## Start EXCERPTED RECORDS

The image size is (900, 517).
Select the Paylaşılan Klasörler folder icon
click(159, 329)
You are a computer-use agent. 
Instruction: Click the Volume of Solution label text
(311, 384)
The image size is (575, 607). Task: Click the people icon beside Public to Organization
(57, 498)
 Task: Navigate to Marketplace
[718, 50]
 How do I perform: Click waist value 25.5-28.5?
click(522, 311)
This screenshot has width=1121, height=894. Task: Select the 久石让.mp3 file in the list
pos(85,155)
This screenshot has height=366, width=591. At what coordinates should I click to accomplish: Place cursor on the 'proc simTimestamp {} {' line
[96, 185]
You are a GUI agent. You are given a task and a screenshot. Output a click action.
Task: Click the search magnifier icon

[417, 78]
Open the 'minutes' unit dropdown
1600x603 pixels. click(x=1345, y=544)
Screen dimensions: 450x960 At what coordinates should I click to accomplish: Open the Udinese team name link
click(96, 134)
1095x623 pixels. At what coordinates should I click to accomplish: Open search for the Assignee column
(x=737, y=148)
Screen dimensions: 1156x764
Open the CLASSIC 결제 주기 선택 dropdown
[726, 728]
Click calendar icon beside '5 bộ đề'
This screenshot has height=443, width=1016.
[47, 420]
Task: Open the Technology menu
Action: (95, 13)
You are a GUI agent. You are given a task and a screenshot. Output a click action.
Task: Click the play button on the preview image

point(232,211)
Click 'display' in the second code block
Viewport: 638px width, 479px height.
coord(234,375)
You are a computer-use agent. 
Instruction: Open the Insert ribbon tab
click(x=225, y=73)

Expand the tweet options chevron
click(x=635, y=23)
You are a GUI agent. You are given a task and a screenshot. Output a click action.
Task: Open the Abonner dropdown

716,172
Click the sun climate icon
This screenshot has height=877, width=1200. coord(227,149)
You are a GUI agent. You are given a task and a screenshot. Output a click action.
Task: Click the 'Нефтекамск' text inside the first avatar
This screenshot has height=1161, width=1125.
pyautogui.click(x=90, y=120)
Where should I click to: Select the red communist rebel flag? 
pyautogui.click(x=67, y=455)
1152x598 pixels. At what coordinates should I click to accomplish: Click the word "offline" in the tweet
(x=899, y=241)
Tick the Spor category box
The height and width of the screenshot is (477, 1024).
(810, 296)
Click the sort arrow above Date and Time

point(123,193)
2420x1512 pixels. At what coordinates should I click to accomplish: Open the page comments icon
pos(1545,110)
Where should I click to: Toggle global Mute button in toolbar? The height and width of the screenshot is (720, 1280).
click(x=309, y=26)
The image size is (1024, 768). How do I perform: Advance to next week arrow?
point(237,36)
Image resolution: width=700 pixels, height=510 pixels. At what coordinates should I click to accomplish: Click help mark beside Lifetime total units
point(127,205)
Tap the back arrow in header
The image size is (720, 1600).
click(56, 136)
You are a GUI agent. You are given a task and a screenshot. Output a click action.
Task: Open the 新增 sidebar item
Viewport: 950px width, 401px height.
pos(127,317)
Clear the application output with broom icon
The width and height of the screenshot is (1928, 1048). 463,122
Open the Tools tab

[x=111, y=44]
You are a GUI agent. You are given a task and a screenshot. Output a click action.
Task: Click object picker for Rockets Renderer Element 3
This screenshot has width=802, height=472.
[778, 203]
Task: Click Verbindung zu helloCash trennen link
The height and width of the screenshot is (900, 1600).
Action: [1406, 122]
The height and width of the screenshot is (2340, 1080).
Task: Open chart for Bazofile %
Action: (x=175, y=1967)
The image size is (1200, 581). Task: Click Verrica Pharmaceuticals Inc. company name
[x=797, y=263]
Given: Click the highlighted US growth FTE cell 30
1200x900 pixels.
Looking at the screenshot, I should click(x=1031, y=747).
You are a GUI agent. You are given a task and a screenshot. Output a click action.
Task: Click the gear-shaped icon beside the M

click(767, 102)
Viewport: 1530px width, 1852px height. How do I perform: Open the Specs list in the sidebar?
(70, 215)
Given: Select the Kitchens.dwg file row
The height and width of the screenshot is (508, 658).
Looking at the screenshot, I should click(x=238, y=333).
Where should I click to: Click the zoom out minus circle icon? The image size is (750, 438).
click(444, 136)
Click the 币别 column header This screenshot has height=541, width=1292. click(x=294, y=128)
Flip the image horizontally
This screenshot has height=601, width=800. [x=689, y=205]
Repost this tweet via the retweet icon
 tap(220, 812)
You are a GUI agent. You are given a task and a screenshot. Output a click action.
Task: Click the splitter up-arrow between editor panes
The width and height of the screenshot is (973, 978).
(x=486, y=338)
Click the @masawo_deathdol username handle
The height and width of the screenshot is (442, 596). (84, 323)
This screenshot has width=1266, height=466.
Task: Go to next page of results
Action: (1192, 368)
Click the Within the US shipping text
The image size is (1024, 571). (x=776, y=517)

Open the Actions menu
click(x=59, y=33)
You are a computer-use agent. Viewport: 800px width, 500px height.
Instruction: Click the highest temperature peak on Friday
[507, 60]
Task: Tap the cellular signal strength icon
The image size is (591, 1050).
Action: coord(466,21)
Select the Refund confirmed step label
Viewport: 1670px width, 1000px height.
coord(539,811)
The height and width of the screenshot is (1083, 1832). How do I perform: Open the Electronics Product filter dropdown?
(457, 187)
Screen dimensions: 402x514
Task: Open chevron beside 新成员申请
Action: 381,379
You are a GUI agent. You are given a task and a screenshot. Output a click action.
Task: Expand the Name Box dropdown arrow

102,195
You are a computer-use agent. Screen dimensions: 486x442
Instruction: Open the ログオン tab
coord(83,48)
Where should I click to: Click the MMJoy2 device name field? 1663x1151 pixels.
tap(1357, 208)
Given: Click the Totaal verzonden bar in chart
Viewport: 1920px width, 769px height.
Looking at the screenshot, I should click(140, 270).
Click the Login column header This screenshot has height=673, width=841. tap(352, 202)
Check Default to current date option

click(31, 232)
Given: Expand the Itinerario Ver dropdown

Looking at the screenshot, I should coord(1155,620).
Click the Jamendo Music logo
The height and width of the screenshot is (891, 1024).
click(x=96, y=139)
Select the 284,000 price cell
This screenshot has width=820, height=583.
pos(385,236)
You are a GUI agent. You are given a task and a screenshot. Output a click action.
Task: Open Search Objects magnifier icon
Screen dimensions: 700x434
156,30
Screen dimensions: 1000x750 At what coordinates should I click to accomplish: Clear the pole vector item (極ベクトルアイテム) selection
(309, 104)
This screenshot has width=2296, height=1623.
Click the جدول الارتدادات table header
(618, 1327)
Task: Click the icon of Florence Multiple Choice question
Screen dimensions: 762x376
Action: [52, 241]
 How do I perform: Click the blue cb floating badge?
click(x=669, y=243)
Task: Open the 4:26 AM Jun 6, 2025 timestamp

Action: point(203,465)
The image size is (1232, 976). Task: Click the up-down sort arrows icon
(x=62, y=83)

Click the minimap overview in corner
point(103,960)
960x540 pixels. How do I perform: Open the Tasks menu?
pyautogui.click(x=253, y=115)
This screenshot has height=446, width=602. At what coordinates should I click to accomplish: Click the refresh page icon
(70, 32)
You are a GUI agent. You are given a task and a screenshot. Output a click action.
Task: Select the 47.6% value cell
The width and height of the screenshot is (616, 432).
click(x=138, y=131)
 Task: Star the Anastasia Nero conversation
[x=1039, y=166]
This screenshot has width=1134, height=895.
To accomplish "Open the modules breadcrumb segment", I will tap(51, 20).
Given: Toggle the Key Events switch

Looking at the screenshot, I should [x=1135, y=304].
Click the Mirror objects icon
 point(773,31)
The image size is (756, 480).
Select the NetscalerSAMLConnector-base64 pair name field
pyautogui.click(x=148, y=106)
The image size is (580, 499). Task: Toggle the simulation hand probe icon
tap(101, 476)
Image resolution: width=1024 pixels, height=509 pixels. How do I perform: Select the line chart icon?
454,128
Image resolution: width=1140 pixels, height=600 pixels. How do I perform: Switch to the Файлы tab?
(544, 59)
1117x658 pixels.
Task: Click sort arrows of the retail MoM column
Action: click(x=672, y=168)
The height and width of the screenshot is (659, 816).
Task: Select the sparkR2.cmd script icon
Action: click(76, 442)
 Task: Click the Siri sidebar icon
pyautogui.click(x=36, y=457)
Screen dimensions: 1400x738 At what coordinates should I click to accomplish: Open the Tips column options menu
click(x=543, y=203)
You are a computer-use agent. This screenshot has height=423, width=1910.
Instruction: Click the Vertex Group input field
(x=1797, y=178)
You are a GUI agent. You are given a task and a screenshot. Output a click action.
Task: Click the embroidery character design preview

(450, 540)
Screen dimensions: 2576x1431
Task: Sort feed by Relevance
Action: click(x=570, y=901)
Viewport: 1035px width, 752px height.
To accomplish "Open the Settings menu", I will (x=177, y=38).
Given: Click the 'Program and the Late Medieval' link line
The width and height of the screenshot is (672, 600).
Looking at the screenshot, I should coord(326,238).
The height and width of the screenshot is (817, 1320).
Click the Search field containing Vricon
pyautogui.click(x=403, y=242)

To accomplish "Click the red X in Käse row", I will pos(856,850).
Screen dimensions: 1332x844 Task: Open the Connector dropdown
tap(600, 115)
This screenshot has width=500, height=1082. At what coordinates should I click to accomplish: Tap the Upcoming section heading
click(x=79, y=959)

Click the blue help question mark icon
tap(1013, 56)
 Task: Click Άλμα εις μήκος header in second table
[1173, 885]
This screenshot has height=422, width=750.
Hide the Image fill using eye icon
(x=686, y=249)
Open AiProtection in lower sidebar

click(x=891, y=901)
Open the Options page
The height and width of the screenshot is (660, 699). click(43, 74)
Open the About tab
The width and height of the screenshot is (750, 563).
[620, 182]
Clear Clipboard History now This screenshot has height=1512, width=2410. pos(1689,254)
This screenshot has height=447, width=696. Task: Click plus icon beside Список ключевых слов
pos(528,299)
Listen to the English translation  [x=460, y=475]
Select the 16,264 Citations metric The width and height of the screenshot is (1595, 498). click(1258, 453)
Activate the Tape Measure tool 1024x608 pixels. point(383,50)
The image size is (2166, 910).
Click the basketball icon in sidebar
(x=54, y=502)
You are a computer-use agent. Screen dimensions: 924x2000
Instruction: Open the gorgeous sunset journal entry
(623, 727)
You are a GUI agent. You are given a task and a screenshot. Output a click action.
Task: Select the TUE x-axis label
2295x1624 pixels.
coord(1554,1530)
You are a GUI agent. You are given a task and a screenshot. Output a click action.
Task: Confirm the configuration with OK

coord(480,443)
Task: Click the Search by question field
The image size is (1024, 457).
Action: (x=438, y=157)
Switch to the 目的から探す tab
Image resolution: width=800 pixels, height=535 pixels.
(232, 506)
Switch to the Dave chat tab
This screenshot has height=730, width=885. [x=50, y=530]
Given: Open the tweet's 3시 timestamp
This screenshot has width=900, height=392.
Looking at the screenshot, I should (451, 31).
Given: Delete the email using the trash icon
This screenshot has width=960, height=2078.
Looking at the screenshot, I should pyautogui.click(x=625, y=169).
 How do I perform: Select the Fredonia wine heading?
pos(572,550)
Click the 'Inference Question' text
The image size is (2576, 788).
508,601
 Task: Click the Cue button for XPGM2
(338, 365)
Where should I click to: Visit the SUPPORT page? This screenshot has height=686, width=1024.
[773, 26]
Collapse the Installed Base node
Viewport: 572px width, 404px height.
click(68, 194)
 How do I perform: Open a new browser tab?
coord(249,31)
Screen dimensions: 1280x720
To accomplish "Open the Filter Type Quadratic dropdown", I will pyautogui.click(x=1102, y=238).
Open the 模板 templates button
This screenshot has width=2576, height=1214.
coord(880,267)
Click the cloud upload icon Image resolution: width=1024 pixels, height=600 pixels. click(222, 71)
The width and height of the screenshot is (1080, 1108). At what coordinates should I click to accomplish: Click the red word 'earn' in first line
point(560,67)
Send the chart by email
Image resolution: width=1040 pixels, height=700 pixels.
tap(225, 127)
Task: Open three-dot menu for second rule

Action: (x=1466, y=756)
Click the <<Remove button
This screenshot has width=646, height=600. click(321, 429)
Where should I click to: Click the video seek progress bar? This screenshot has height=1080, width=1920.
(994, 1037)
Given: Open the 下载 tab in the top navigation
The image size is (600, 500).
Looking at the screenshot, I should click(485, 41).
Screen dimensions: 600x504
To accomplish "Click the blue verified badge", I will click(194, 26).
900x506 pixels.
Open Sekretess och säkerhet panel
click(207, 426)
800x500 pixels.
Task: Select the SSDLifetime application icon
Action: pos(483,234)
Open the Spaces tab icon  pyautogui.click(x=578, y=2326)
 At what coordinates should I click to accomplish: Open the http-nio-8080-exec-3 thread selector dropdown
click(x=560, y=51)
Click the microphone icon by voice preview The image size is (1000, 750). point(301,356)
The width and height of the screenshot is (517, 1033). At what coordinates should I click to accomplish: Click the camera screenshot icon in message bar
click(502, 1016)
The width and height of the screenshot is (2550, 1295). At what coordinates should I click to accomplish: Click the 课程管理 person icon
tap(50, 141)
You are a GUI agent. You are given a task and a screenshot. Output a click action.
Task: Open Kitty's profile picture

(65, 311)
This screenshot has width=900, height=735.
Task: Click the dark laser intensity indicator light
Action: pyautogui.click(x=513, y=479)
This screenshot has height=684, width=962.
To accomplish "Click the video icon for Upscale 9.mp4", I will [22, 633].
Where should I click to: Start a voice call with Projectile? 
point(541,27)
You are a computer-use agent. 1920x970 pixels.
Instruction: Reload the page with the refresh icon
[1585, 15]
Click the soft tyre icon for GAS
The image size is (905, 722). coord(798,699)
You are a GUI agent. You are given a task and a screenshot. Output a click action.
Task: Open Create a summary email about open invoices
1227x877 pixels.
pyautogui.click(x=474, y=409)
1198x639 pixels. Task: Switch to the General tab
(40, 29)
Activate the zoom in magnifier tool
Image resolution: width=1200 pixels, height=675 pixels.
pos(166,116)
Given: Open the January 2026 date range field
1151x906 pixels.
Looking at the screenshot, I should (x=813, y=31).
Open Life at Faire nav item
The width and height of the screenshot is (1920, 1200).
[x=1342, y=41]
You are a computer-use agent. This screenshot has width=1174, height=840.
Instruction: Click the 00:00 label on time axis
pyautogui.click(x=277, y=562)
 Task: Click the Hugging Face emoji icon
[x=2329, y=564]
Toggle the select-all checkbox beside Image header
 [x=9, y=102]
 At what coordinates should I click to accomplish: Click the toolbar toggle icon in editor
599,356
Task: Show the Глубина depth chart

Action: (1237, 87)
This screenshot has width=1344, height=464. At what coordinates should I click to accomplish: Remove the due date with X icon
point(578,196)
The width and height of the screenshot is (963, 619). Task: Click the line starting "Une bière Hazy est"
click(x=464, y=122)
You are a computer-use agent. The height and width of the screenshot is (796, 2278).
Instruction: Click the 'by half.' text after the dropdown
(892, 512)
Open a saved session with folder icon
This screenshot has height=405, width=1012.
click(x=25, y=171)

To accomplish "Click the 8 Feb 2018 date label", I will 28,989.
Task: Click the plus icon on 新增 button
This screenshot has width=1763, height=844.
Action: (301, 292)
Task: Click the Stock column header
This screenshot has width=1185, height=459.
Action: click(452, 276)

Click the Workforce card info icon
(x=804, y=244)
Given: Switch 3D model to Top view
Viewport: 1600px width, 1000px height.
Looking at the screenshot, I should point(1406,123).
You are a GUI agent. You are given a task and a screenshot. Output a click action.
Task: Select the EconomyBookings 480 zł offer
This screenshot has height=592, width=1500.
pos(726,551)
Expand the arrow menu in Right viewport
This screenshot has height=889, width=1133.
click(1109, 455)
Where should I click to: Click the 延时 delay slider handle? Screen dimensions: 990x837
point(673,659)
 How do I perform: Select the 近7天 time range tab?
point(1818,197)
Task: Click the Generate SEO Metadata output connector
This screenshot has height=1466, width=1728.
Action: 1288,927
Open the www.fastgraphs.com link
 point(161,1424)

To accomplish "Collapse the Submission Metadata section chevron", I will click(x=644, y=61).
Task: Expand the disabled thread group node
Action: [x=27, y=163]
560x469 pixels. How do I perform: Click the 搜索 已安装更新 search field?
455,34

## End EXCERPTED RECORDS

* PROBLEM TO WORK ON *
Copy the data above from the line with "Screen dimensions: 1000x750" to the line with "[x=1039, y=166]", reproducing every line without change.

* TASK OUTPUT *
Screen dimensions: 1000x750 At what coordinates should I click to accomplish: Clear the pole vector item (極ベクトルアイテム) selection
(309, 104)
This screenshot has width=2296, height=1623.
Click the جدول الارتدادات table header
(618, 1327)
Task: Click the icon of Florence Multiple Choice question
Screen dimensions: 762x376
Action: [52, 241]
 How do I perform: Click the blue cb floating badge?
click(x=669, y=243)
Task: Open the 4:26 AM Jun 6, 2025 timestamp

Action: point(203,465)
The image size is (1232, 976). Task: Click the up-down sort arrows icon
(x=62, y=83)

Click the minimap overview in corner
point(103,960)
960x540 pixels. How do I perform: Open the Tasks menu?
pyautogui.click(x=253, y=115)
This screenshot has height=446, width=602. At what coordinates should I click to accomplish: Click the refresh page icon
(70, 32)
You are a GUI agent. You are given a task and a screenshot. Output a click action.
Task: Select the 47.6% value cell
The width and height of the screenshot is (616, 432).
click(x=138, y=131)
 Task: Star the Anastasia Nero conversation
[x=1039, y=166]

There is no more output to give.